|Department of Public Information • News and Media Division • New York|
DISARMAMENT MUST REMAIN AT TOP OF AGENDA, STRESSES SECRETARY-GENERAL
AS HE WARNS AGAINST COMPLACENCY, IN MESSAGE TO PUGWASH CONFERENCE
Following is the text of UN Secretary-General Ban Ki-moon’s message to the fifty-seventh Pugwash Conference, in Bari, Italy, on 21 October:
I am pleased to convey my greetings to the fifty-seventh Pugwash Conference. I congratulate your departing President, Dr. M. S. Swaminathan, on his valuable contributions, and Mr. Jayantha Dhanapala, former United Nations Under-Secretary-General for Disarmament Affairs, who will soon assume the presidency.

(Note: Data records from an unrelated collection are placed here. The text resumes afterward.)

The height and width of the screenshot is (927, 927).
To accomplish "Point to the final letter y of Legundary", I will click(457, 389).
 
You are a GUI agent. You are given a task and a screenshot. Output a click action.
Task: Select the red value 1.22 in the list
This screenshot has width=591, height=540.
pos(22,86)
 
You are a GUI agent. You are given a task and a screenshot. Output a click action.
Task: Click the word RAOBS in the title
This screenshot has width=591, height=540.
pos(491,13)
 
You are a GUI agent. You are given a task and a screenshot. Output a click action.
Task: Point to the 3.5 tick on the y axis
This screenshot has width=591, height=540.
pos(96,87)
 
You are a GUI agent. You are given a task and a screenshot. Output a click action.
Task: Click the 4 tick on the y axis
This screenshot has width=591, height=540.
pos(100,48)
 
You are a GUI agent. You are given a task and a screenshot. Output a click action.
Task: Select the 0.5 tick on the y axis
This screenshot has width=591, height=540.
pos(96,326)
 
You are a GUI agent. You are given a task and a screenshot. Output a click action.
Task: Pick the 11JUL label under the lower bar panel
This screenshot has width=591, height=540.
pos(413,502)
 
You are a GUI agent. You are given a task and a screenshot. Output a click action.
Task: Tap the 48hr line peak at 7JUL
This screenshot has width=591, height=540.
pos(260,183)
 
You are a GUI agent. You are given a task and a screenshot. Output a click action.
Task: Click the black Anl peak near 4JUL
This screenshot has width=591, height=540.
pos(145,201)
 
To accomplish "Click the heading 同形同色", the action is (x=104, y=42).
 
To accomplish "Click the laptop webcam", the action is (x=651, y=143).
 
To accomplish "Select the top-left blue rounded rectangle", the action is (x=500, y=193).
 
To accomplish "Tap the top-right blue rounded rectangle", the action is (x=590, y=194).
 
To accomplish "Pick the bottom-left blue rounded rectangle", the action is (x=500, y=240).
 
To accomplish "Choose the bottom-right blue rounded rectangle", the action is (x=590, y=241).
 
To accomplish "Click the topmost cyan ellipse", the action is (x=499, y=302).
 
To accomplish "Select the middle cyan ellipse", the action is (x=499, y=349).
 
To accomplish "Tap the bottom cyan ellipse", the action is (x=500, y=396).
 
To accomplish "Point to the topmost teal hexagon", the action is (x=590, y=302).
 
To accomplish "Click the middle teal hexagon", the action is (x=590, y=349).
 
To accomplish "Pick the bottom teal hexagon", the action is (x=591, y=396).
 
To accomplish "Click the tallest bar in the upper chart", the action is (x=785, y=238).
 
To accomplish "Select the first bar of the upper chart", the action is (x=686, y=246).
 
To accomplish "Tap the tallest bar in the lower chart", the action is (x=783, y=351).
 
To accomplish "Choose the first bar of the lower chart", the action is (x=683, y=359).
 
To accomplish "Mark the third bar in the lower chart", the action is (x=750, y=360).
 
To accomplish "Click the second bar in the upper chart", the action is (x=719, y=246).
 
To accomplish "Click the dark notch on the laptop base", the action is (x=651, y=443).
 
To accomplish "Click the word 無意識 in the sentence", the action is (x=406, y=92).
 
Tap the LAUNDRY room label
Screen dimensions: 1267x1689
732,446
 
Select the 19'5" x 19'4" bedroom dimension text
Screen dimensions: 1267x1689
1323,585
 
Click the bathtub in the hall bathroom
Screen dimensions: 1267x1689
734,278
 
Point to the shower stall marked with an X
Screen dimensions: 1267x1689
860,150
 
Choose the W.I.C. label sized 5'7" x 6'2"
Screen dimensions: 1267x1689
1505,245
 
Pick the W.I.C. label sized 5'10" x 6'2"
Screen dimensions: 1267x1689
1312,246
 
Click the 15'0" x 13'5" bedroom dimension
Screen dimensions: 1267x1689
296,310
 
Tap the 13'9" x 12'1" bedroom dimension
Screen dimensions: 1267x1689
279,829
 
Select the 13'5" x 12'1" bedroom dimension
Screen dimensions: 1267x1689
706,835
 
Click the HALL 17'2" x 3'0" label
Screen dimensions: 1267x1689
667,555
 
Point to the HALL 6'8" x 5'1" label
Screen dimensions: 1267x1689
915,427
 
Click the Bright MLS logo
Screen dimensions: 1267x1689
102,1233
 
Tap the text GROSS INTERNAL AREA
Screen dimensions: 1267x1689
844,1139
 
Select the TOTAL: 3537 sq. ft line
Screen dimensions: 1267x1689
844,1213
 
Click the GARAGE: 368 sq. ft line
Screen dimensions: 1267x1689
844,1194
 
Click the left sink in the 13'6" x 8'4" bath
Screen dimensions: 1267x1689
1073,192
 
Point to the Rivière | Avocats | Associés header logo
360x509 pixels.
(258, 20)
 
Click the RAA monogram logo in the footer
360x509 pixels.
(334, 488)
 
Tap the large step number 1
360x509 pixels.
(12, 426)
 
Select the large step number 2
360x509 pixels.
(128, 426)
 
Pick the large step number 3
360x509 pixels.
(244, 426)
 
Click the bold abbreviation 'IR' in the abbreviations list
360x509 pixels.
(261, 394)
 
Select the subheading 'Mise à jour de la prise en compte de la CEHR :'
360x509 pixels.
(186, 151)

Over the years, Pugwash conferences have promoted constructive dialogue on sensitive matters of international security. They have involved influential scientists and public leaders from throughout the world, even from countries that do not necessarily enjoy friendly relations with each other.
This year marks the fiftieth anniversary of the Pugwash Conferences on Science and World Affairs. It is thus fitting for you to reflect on Pugwash’s contribution to the cause of world peace, and to the challenges ahead. It is also an opportunity for all of us to reflect on the importance of disarmament, dialogue and cooperation in creating a more secure world.
In 1946, the very first resolution of the United Nations General Assembly called for the elimination of all major weapons “adaptable to mass destruction”. Since then, the United Nations, together with crucial civil society partners like Pugwash, has been working towards the objective of ridding our world of all weapons of mass destruction.
We have much in common. We share a global approach to promoting disarmament and non-proliferation issues. We pursue similar aims of dialogue, peace and security. Both our institutions have received the Nobel Peace Prize for efforts in these areas.
Yet, there is no room for complacency. Developments in science and technology are raising hopes that new innovations could contribute to improving the quality of life of people throughout the world. But, at the same time, developments in various fields of weaponry remind us of the potential devastation from the use of weapons of mass destruction, and the very real threat they pose to all of humanity. Many such weapons remain, amid persisting risks that they may be acquired by additional States or non-State actors. Disarmament must remain at the top of our agenda.
I hope that, at this gathering, you will be able to identify specific contributions that the international community and the United Nations can make towards advancing the goal of eliminating the world’s most deadly and indiscriminate weapons. In that spirit, please accept my best wishes for a successful conference.